Data to examine: Begin

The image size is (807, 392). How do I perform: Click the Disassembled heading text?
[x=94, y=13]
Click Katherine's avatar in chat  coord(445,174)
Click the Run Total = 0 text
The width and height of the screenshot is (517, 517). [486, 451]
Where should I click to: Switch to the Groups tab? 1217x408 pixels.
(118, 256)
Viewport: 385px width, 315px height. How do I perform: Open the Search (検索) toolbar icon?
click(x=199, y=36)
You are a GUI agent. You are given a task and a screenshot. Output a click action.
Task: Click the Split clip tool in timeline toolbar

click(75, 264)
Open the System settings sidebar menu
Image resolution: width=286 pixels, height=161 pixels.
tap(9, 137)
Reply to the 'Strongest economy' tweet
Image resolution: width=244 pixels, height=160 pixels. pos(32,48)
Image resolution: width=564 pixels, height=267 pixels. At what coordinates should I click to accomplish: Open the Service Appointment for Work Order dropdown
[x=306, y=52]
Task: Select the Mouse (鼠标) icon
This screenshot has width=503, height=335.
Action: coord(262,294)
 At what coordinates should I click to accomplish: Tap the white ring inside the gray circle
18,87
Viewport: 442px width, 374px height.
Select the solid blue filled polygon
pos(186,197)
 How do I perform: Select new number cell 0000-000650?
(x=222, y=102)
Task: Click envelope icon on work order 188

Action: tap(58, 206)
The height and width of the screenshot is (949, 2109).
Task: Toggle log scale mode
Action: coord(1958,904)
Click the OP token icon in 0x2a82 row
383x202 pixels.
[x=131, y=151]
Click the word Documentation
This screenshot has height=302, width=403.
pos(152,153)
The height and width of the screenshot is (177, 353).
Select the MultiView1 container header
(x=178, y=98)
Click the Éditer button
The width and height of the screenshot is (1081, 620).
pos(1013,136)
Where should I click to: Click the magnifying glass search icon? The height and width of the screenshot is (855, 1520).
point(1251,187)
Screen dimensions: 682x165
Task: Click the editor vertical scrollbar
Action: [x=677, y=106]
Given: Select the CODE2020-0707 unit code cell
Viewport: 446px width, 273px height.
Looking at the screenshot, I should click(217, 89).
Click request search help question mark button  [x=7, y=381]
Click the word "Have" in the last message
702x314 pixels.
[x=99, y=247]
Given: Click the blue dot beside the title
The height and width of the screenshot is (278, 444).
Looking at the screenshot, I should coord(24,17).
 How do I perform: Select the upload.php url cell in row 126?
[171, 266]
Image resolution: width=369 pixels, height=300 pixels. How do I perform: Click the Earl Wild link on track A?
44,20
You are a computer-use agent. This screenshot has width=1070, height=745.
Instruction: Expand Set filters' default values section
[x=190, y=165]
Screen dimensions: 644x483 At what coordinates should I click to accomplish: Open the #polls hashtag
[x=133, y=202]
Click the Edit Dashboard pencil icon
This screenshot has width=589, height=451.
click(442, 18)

Data to examine: End

In the records above, find each line holding "agent" and copy it.

You are a GUI agent. You are given a task and a screenshot. Output a click action.
You are a computer-use agent. This screenshot has width=1070, height=745.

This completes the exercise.